Mayor Michelle Wu has organized a coalition dedicated to providing resources to residents who have trees growing on their properties but might not be aware of how to properly care for them.
Mass Audubon will lead a group of two dozen strategic nonprofits from under-resourced communities in collaborating with residents about the tools that are needed to preserve tree growth.
“If we are serious about preserving and expanding this tree canopy, we not only have to take public efforts where we have full jurisdiction but also make sure we can provide support on private land,” Wu said Friday when announcing the creation of the Tree Alliance.
More than 60% of the city’s trees are on private land, the mayor said, and the Tree Alliance will at first focus on what environmentalists call ‘environmental justice communities,’ those that are primarily of color and have many residents below the poverty line.
“Because of redlining and systemic disinvestment,” Wu said, “tree canopy is already less dense, and the urban heat islanding effect is especially intense.
Mass Audubon President David O’Neil said too many communities are suffering from environmental justice and a nature deficit, with decades of development leading to a lack of open spaces and trails.

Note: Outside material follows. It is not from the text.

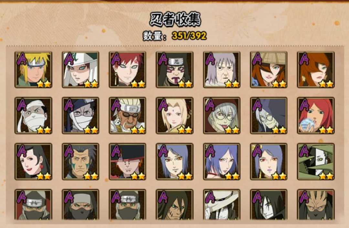Select the blond spiky-haired ninja portrait

click(x=33, y=70)
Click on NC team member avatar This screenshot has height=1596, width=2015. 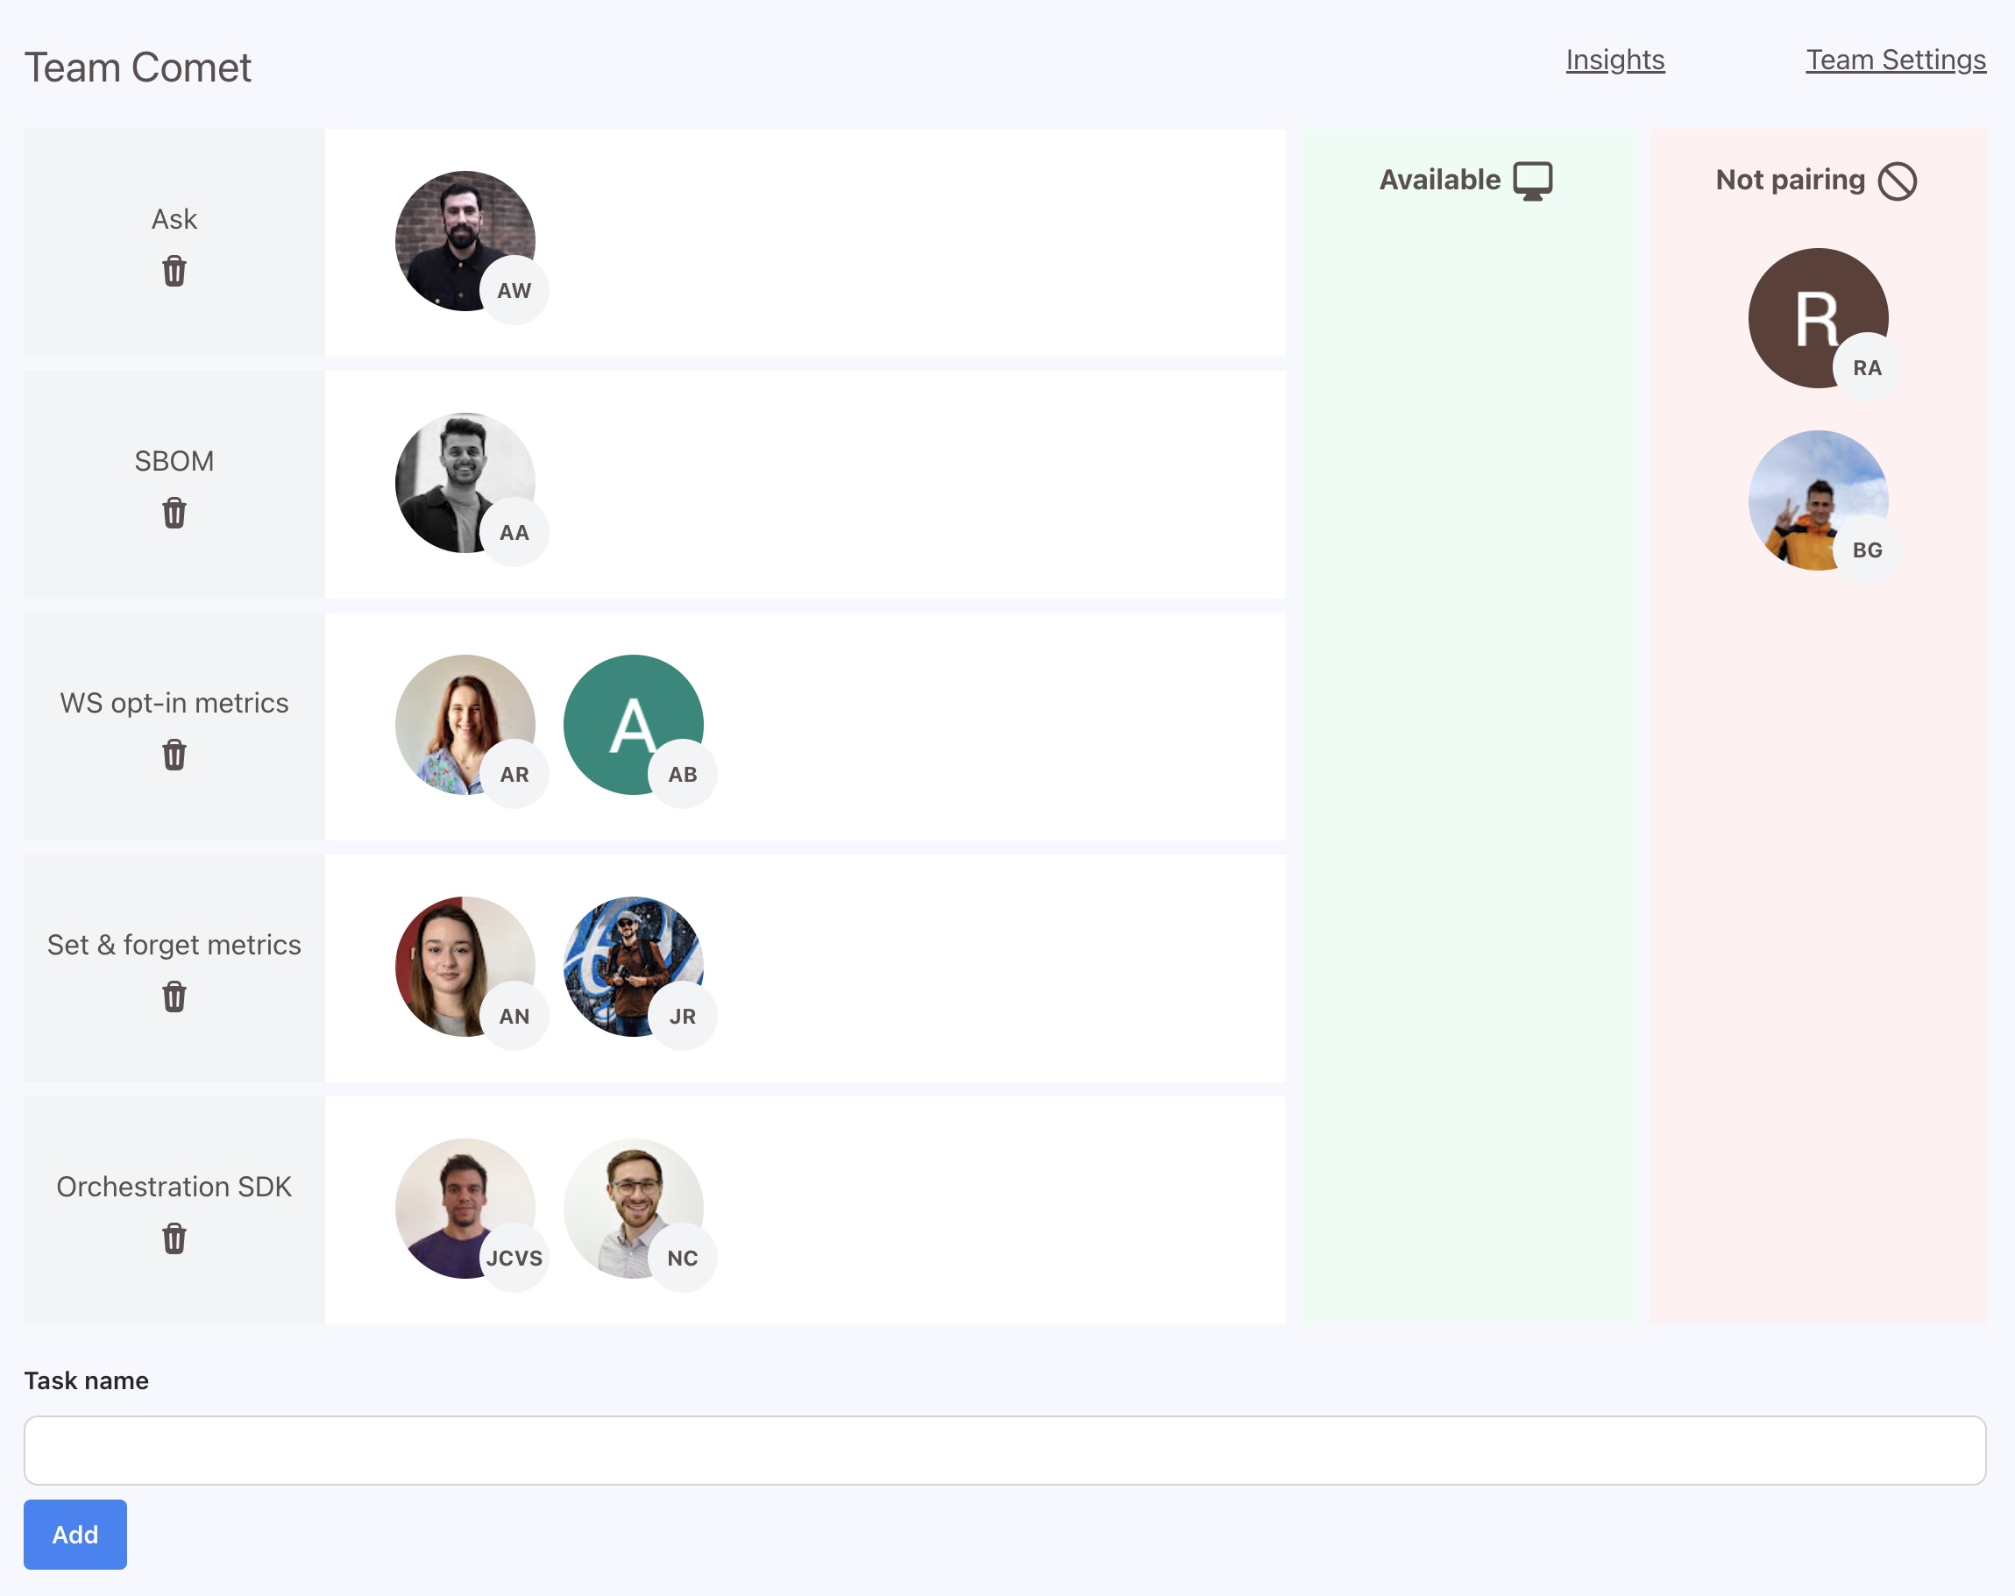pyautogui.click(x=635, y=1205)
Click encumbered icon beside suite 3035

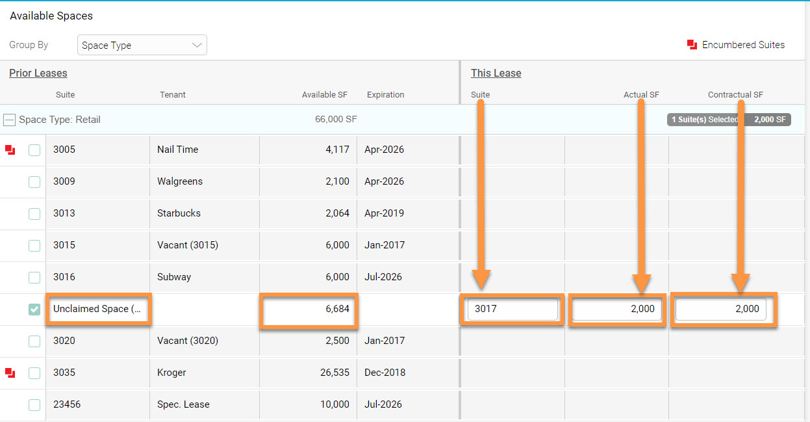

As open spaces became highly sought commodities during the pandemic, it showed who does and does not have access to such areas, O’Neil said. The alliance will focus on how to address that gap as well as barriers to biodiversity and effects of climate change, he said.
“It is imperative that the same people who live and work in these neighborhoods most affected by the lack of trees be the on-the-ground difference makers that drive the alliance’s work forward,” O’Neil said.
The Tree Alliance is one aspect that has come to life under Wu’s ‘Urban Forest Plan,’ an assessment of Boston’s ‘urban forest’ that carries recommendations aimed at improving the ways trees are cared for and making trees available to the entire community, according to the city.
Creating a Forestry Division within the city’s Parks and Recreation Department last September served as the first step of the ‘Urban Forest Plan.’ The office grew the city’s tree-related workforce from five to 16, and the mayor said it’s now looking to hire field crews.
The Forestry Division will continue to work on expanding the city’s tree canopy on public land, Wu said.
After Friday’s announcement at Mass Audubon’s Boston Nature Center in Mattapan, attendees planted seedlings for hundreds of native trees, shrubs and perennials that will transform an empty gravel lot into one of Boston’s first microforests.
“It will create a shady, accessible entrance to our wonderful 67-acre sanctuary while being a vital piece of climate resiliency for the neighborhood and a place of peace and joy,” said Pat Spence, a council member for the Mass Audubon.